The government’s decision to release 20 empty buildings for start-up businesses at affordable rents has been met with wide debate.

Many praise it for creating more favorable conditions for start-ups in otherwise under-resourced areas[1].  Coupled with the lack of Grade A office space putting increased demand on secondary and tertiary space, and it is a very effective way to create new, cost effective space that gives entrepreneurs a leg-up.

Others consider it a token gesture, an initiative designed to garner column inches rather than improve the climate for small businesses or reduce public spending. The real issue here is that the government’s un-used building portfolio is vast – 20 really is a fraction of its 550 empty buildings.  That’s somewhere in the region of 450,000 sq. ft. of space, costing the taxpayer £70m in empty rates taxes alone.

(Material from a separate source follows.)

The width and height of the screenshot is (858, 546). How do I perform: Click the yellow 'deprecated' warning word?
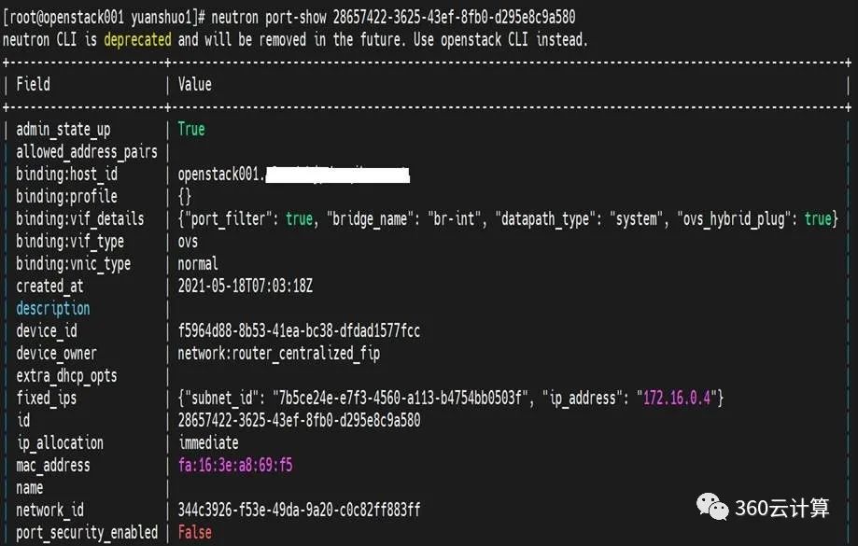click(x=137, y=40)
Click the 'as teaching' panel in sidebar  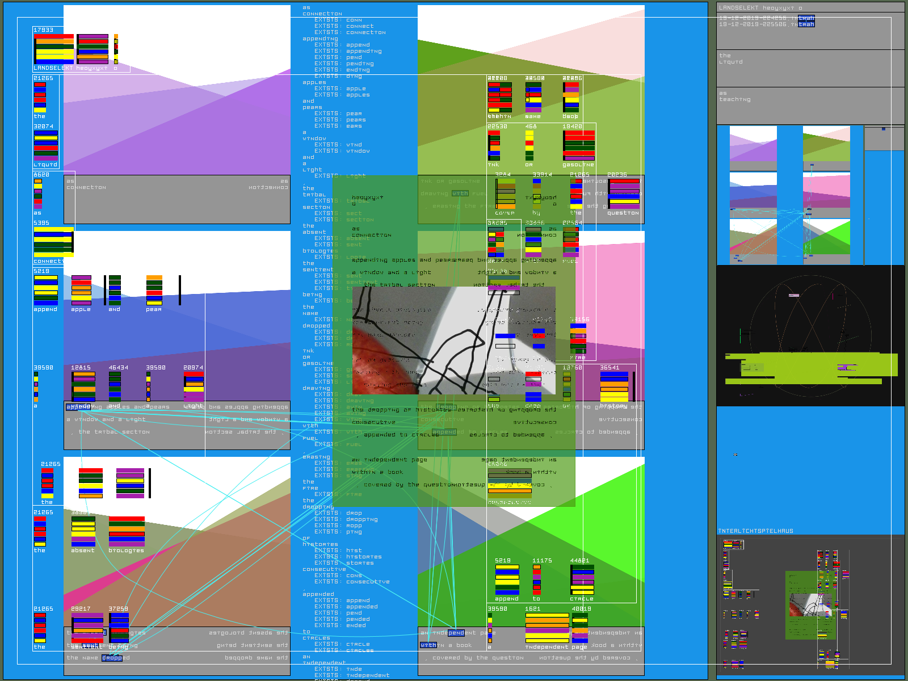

Although the government intends to increase the number to 300, it has actually missed an early win. Why not start with a more confident target that shows real commitment to small businesses and reassures the taxpayer that one of the many holes in the public purse is being sewn up quickly?

With such demands on the availability of office space, many of these buildings could, with effective office design, fit-out and proper ongoing management, be the answer to established businesses as well as those starting out.  That’s not forgetting other potential uses such as homes for community projects, arts and theatre groups, youth clubs and day centres.  The list goes on.  In resource hungry areas these buildings should be community assets, not reminders of what once was.

Whether or not the government has realised the real potential of its un-used buildings, we’ll just have to wait and see.